● Фрагмент страницы:
------------------------------------------------

Из вышеприведенного ясно, что доктор Ливингстон пишет формальную жалобу доктору Кирку и, разумеется, принужден обращаться к нему с официальным «милостивый государь».
Далее он переходит к изложению неудач различных караванов, посланных к нему из Занзибара, и в постскриптуме признается, что ему тяжело писать о таком неприятном предмете.
В письмах доктора Кирка, ясно показывающих, что жалобы задели его за живое, он приводит следующее обвинение против Ливингстона и меня:
1) Доктор Ливингстон тщательно воздерживался от малейших намеков, как на свои труды — в последние три года, когда он не давал о себе никакой вести, так и относительно планов будущих исследовании.
2) М-р Стэнли, получив специальные инструкции, ни одним словом не обнаруживал его будущих путей или планов.
3) Прежде написанные письма, содержавшие в себе некоторые известия, были уничтожены или потеряны.
4) М-р Стэнли принужден был заковывать своих людей в цепи для колодников, чтобы устранить те неудачи, от которых пострадал Ливингстон.
5) Доктор Ливингстон в собственноручном письме приказывает для той же цели (чтобы предотвратить неудачи) прислать ему такие же цепи для людей, отправленных к нему.
6) Тон официальных писем доктора Ливингстона невежлив, а инсинуация его относительно поведения доктора Кирка и м-ра Чурчиля не великодушна.
7) Он удивляется, что доктор Ливингстон, будучи облечен властью британского консула, чувствует себя не в силах положить конец убийствам, похищениям рабов и воровству, открыто производимым людьми Насики — британскими protegeés.
8) М-р Стэнли немедленно принялся уверять лейтенанта Гена, что у него есть письменные приказания Ливингстона воротить назад всякий караван, идущий к нему, который он встретит.
9) Из официальных писем доктора Ливингстона ясно, что ему будет неприятно прибытие какой бы то ни было помощи, иначе как через м-ра Стэнли, его конфиденциального агента.
10) М-р О. Ливингстон, прочитав письма своего отца, отказался сопровождать партию м-ра Стэнли и идти к своему отцу.
Так как доктор Ливингстон находится в отсутствии, а я могу отвечать на вышеприведенное обвинение так же точно, как если бы он был в Англии, и так как некоторые из этих обвинений касаются меня, то я считаю своим долгом возражать на них, как могу. Ответы мои будут расположены в том же порядке, как и обвинения.
1) Д-р Ливингстон вовсе не скрывал «тщательно» свои будущие планы или прошедшие труды. От времени до времени он писал письма — копии с которых я видел в его дневнике — говорившие об его открытиях.
2) М-р Стэнли никогда не получал ни от доктора Ливингстона, ни от м-ра Беннетта официальных инструкций скрывать пути или планы д-ра Ливингстона, доказательством чему служит то, что когда ко мне явился в Марсель корреспондент Daily Telegraph, то я немедленно дал ему их.

------------------------------------------------

● Исходные данные:
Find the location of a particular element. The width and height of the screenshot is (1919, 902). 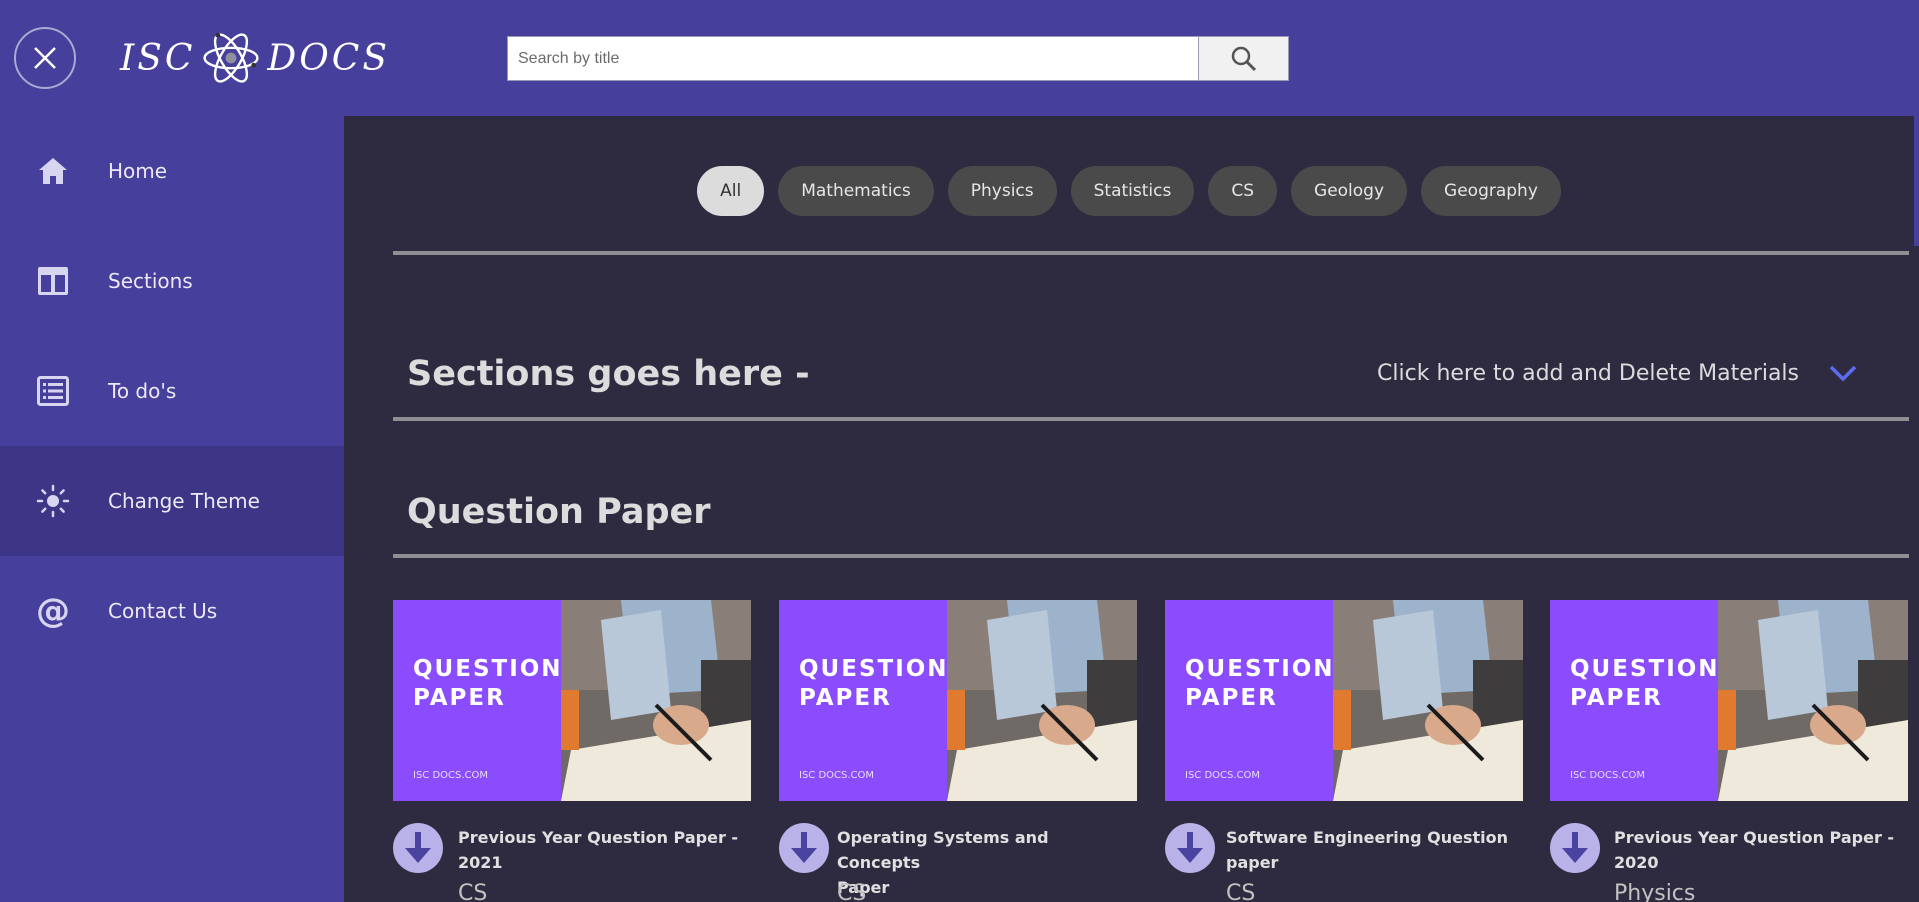

filter-chip-cs: CS is located at coordinates (1243, 191).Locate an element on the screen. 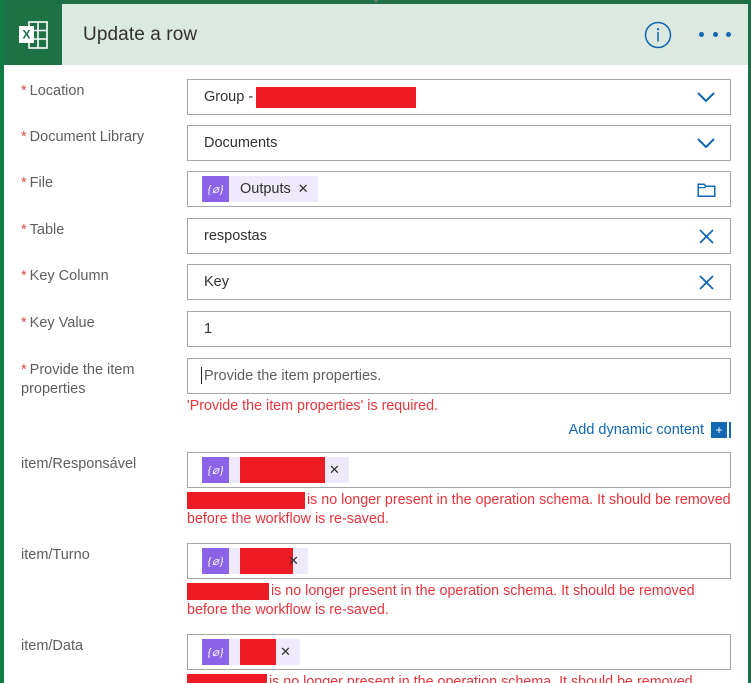 The image size is (751, 683). collapse-caret-icon is located at coordinates (376, 2).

------------------------------------------------

● Что требуется сделать:
a: Продублируйте дословно из фрагмента о споре Ливингстона с доктором Кирком всё, что идёт от слов «В письмах доктора» и ниже вплоть до слов «путей или планов.».
b: Допишите следующую часть фрагмента о споре Ливингстона с доктором Кирком, начав сразу после его последнего предложения.

● Ответы к упражнению:
a:
В письмах доктора Кирка, ясно показывающих, что жалобы задели его за живое, он приводит следующее обвинение против Ливингстона и меня:
1) Доктор Ливингстон тщательно воздерживался от малейших намеков, как на свои труды — в последние три года, когда он не давал о себе никакой вести, так и относительно планов будущих исследовании.
2) М-р Стэнли, получив специальные инструкции, ни одним словом не обнаруживал его будущих путей или планов.

b:
3) Письма с известиями от доктора Ливингстона к доктору Кирку и лорду Кларендону, написанные вскоре после прибытия его в Уджиджи, были посланы через курьера в Унианиембэ и получены Саидом бен Салимом. Они были впоследствии уничтожены или потеряны между Саидом бен Салимом в Унианиембэ и британским консульством в Занзибаре, когда я путешествовал с Ливингстоном от Уджиджи до Унианиембэ.
4) Я принужден был заковывать в цепи немногих непослушных и дезертиров, подвергавших экспедицию беспрерывной опасности своими бунтами и тем, что они бросали тюки на дороге.
5) Доктор Ливингстон по моему совету обещал попробовать нравственное действие цепи на непослушных и дезертирах, как делал это я. Некоторые наказания также необходимы в центральной Африке для неисправимых людей, как тюрьмы в цивилизованных странах.
6) Тон писем доктора Ливингстона нельзя назвать невежливым. Он никогда не имел в виду оскорбления — это было ничто иное как формальная жалоба.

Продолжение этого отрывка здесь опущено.